LAURENT THÉRY > Je suis tout à fait d’accord sur l’importance des milieux économiques dans l’amorce, une des amorces principales, du rapprochement entre Nantes et Saint-Nazaire. D’ailleurs, ce rapprochement se fonde sur une réalité économique profonde. Mais je voudrais revenir sur les années 1980. Le début de tout ça, c’est la décentralisation, une inversion du moteur. C’est la fin de la période où l’État décidait dans quelles conditions le territoire évoluait ; les communes deviennent alors le moteur de leur propre développement. Pendant les années 1980, il a fallu le temps de cette maturation, que chaque territoire se prenne en main, organise sa propre gouvernance, organise son territoire élargi pour pouvoir, ensuite, travailler avec le voisin. Et puis, à Saint-Nazaire, ces années-là ont été des années terribles, celles de la crise de la navale. C’était une crise existentielle pour cette ville ! Chaque nouvelle période de chômage partiel dans les Chantiers annonçait la fermeture de commerces, avenue de la République. L’existence même de Saint-Nazaire était en cause. En parallèle au travail des chambres de commerce, il y a eu un travail de la Ville pour faire que Saint-Nazaire soit une matrice de son propre territoire, et pas simplement le support de ce que s’y passe. Nous avons construit un projet global de développement pour que la ville devienne actrice de son destin.

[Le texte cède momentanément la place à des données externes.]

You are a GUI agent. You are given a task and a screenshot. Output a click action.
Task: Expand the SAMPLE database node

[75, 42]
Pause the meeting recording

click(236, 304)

Dans les années 1980, penser le développement de Saint-Nazaire sans s’ouvrir sur Nantes, ça ne pouvait pas aller. Saint-Nazaire, c’était une industrie en crise, un pôle de services minuscule, alors que Nantes dominait toute l’économie tertiaire et que La Baule, une réalité politique, sociologique extrêmement différente, monopolisait tout l’aspect touristique, ludique et même commercial. On allait faire ses courses à La Baule le dimanche plutôt que de les faire, le samedi, avenue de la République. La chambre de commerce parlait de Nantes Atlantique et, en même temps, Jean-Marc Ayrault disait : l’effet Côte Ouest. Et c’est vrai qu’un des atouts de Nantes est d’être l’une des villes majeures de la façade atlantique.

JEAN RENARD > Deux ou trois observations. Faire une opposition gauche-droite serait un peu simpliste. Dans les Pays de la Loire les responsables politiques ont souvent tiré dans le même sens pour le développement de Nantes / Saint-Nazaire. Le rôle d’Olivier Guichard n’a pas été négatif à ce niveau-là. On le voit au travers des structures qui ont été mises en place. Je pense à l’ACEL, l’association communautaire de l’estuaire de la Loire, d’abord placée sous la responsabilité d’un président de conseil général de droite. Des observatoires scientifiques ont aussi été créés. Deuxième point : La Baule, dont Laurent Théry vient de parler. On ne peut pas concevoir le territoire Nantes / Saint-Nazaire sans un troisième membre dans le couple, si je puis dire, c’est-à-dire La Baule et la presqu’île guérandaise, voire Pornic. C’est là une locomotive importante du développement touristique, qui joue un rôle essentiel dans l’image de la région nantaise. Une analyse prospective ne peut pas oublier cet élément territorial dans ce puzzle de territoires, de même qu’il ne faudrait pas oublier la rive sud de la Loire, et malheureusement, l’actuel schéma de cohérence l’a oubliée, du fait de la responsabilité des élus du Pays de Retz. Pour un géographe qui voit ça de l’extérieur, c’est une incohérence totale alors que la directive territoriale d’aménagement de l’État, elle, a pris les choses à la bonne échelle. Au conseil de développement de la communauté urbaine de Nantes, je ne cesse de le dire et de le répéter.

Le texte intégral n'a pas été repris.